# Purple Huffy Thunderbird (Year?)



## hawkster19 (Feb 25, 2018)

I have been collecting Huffy car bikes for decades. I have seen all purple girls Camaros, white/purple girls Camaros, and even one purple boys Camaro. This past week I found another purple girls Huffy car bike I didn't know existed - an all purple girls Thunderbird badged for sale as a Monark. I have several boys Thunderbird bikes but all Huffy badged and from 10 years older than this one.

So here's my question - I am extremely familiar with Huffy's serial number system. This bike's serial starts with a "7" and looks to be a 1967 from everything I've ever known about Huffy bikes and their parts. There's no way it's a 1957 and I don't think they were still making car bikes until 1977. From as far as I can tell this thing is all original (except for maybe the grips but who knows what they may have done differently with these Monark bikes to maybe set them apart) from the rim strips to the tubes. But the rear wheel has a Bendix 76 brake arm. I'm confused. I would bet these wheels are the originals since the tires, strips and tubes are surely Huffy originals.

Anyone have a guess before I haul this down to our local Huffy expert? Ever seen a purple girls Thunderbird? How long was Monark even including bicycles in their line of goods? Can someone give me some Monark history? I'm thinking maybe Huffy threw together parts they had lying around in the 1970's and came up with these to sell to Monark? Does anyone but me even care? Is anyone out there? Just nod if you can hear me, is there anyone home......


----------



## GTs58 (Feb 25, 2018)

Sure is pretty. Hope you get her figured out.


----------



## bikemonkey (Feb 26, 2018)

Gorgeous bike! You are doing some righteous work and thanks for posting.

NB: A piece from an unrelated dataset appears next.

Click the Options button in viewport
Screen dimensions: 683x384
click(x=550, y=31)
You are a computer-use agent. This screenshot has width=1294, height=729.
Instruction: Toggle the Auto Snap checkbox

Would love to see the rest of your fleet - especially the gents.

Regarding your dating question - perhaps the brake arm (or wheels were replaced? But that seems to be an unlikely scenario.

Info below copied from ratrodbikes,
_
"...That is until Bendix moved production to Mexico in '76. That is when the introduced the Bendix 76. The beginning of the end. " 
_
I have no verification about the accuracy that "76" = 1976. Tom Findley /ratrodbikes might be your guy for a definitive answer as he has posted a lot of Bendix data.


----------



## partsguy (Feb 26, 2018)

Sorry I'm late!

To answer all your questions;

Monark Bicycle Co. was purchased by Huffman Mfg in late 1957. Huffman continued to produce Huffy bicycles, and near identical models under the "Monark" name until the late 60s / early 70s. It was an attempt to gain more ground in the dept stores, without directly sacrificing the "Huffy" brand. It did not work out long term, especially since many Monark bikes had the wrong trim or color put on. The models were too similar, and confused production workers. It is not uncommon to see a Huffy-badged bike with Monark emblems or model names on it.

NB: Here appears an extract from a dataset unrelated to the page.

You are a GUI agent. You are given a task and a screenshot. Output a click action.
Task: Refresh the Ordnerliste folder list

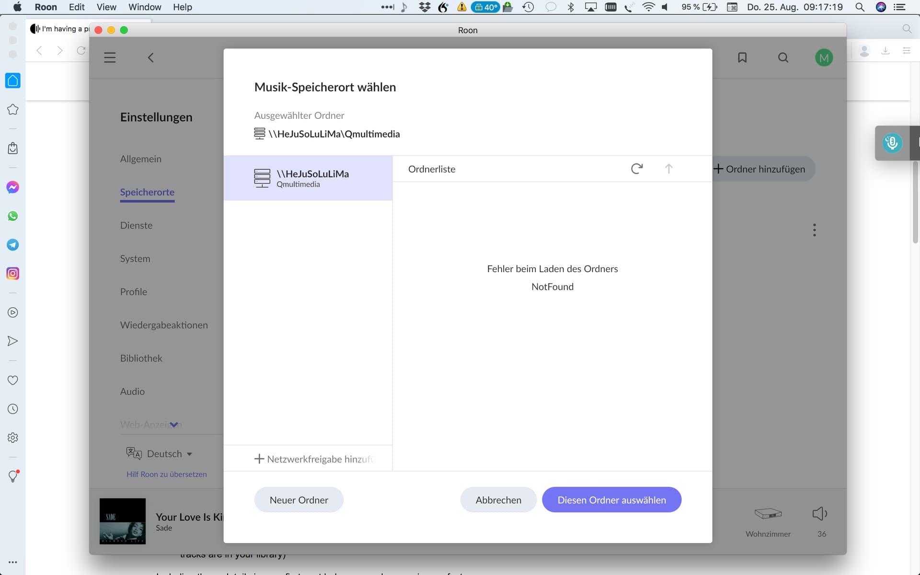pos(636,169)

Your bike is a 1967 Monark Thunderbird, and it is actually very correct! The only thing I question is the rear hub, which should have a Bendix, but not a Bendix 76. It is possible the brake arm got changed at one point. The Monark Thunderbird is the cousin to the Huffy Eldorado.

As far as literature goes, not much is out there for Huffy-Monarks. No bicycle shop was a dealer for Monark, so there are no "dealer catalogs" for Monark like there are for Schwinn, Columbia, Huffy, etc. All we have to go off of are department store catalogs, and newspaper clippings.


----------